Supplied data:
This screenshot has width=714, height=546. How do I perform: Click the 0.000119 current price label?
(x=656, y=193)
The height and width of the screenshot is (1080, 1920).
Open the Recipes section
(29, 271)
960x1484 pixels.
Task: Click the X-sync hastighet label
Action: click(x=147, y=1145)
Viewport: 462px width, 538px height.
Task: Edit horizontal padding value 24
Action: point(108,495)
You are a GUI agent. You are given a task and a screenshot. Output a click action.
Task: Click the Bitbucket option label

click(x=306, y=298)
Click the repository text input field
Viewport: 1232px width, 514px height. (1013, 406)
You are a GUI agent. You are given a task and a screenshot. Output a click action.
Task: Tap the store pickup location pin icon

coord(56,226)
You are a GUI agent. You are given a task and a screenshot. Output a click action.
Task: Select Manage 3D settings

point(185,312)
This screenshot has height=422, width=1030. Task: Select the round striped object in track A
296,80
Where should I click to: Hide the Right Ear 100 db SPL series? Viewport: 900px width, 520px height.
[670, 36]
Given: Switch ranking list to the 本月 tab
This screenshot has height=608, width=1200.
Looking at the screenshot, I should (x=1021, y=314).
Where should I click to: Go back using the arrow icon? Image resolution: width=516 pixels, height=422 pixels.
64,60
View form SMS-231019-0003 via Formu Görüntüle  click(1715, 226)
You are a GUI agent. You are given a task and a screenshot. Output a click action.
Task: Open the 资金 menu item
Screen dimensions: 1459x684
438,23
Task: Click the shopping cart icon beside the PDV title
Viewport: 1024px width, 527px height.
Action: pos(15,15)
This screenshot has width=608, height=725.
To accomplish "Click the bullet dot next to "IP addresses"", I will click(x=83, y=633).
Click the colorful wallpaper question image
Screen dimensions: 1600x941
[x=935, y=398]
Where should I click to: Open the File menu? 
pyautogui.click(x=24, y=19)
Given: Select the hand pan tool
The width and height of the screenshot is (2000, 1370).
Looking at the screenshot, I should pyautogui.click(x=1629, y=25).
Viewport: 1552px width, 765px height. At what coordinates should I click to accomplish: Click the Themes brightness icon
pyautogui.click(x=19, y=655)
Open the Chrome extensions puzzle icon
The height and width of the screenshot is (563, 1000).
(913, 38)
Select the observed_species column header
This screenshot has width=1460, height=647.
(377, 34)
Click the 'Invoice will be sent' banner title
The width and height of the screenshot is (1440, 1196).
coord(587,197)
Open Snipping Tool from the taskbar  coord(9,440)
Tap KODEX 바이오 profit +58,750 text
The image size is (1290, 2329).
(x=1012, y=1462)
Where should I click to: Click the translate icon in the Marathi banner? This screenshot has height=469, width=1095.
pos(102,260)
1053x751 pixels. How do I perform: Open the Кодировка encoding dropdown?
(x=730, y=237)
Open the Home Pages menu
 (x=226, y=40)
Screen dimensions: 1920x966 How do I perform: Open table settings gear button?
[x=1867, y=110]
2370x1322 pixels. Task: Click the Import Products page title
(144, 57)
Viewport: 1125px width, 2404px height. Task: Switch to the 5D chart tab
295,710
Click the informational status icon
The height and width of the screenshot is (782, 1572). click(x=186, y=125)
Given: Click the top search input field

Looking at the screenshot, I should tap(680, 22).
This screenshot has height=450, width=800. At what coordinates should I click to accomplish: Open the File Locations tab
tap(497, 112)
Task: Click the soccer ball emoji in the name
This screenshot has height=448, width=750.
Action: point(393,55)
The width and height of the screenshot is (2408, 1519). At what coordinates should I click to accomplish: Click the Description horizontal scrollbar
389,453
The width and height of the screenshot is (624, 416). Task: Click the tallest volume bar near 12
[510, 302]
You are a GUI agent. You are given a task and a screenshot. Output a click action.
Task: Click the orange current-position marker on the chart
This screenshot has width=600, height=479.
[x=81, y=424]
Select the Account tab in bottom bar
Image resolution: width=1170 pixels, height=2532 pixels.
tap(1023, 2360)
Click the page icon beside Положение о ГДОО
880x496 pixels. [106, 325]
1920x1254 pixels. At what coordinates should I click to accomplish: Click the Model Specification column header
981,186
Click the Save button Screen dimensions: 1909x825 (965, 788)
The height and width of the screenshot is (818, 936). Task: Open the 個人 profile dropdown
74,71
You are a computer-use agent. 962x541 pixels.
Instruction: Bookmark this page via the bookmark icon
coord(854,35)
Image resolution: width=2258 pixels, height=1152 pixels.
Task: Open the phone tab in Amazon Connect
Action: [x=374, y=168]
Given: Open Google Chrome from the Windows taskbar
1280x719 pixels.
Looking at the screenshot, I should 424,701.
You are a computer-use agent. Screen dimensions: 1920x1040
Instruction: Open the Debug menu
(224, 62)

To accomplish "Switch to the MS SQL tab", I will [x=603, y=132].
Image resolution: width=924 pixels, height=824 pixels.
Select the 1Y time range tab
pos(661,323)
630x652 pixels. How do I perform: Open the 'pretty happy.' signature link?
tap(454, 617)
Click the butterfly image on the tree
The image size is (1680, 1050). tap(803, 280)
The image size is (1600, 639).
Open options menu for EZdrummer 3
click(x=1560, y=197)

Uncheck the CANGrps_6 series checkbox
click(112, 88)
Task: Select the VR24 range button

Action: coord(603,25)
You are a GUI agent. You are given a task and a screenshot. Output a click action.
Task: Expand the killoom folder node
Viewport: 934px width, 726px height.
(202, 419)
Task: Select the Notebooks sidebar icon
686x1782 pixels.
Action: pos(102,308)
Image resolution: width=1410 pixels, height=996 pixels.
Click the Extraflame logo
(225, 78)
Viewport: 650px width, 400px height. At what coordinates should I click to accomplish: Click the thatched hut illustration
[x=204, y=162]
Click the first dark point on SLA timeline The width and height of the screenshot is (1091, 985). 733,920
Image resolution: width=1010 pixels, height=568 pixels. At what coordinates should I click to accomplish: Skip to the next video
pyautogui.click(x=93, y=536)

Written task: Starting at the first line of the data and ending at the line containing "Viewport: 1232px width, 514px", output every line as a Markdown table with the columns Row and Line, skipping blank lines.

Answer below:
| Row | Line |
|---|---|
| 1 | This screenshot has width=714, height=546. How do I perform: Click the 0.000119 current price label? |
| 2 | (x=656, y=193) |
| 3 | The height and width of the screenshot is (1080, 1920). |
| 4 | Open the Recipes section |
| 5 | (29, 271) |
| 6 | 960x1484 pixels. |
| 7 | Task: Click the X-sync hastighet label |
| 8 | Action: click(x=147, y=1145) |
| 9 | Viewport: 462px width, 538px height. |
| 10 | Task: Edit horizontal padding value 24 |
| 11 | Action: point(108,495) |
| 12 | You are a GUI agent. You are given a task and a screenshot. Output a click action. |
| 13 | Task: Click the Bitbucket option label |
| 14 | click(x=306, y=298) |
| 15 | Click the repository text input field |
| 16 | Viewport: 1232px width, 514px height. (1013, 406) |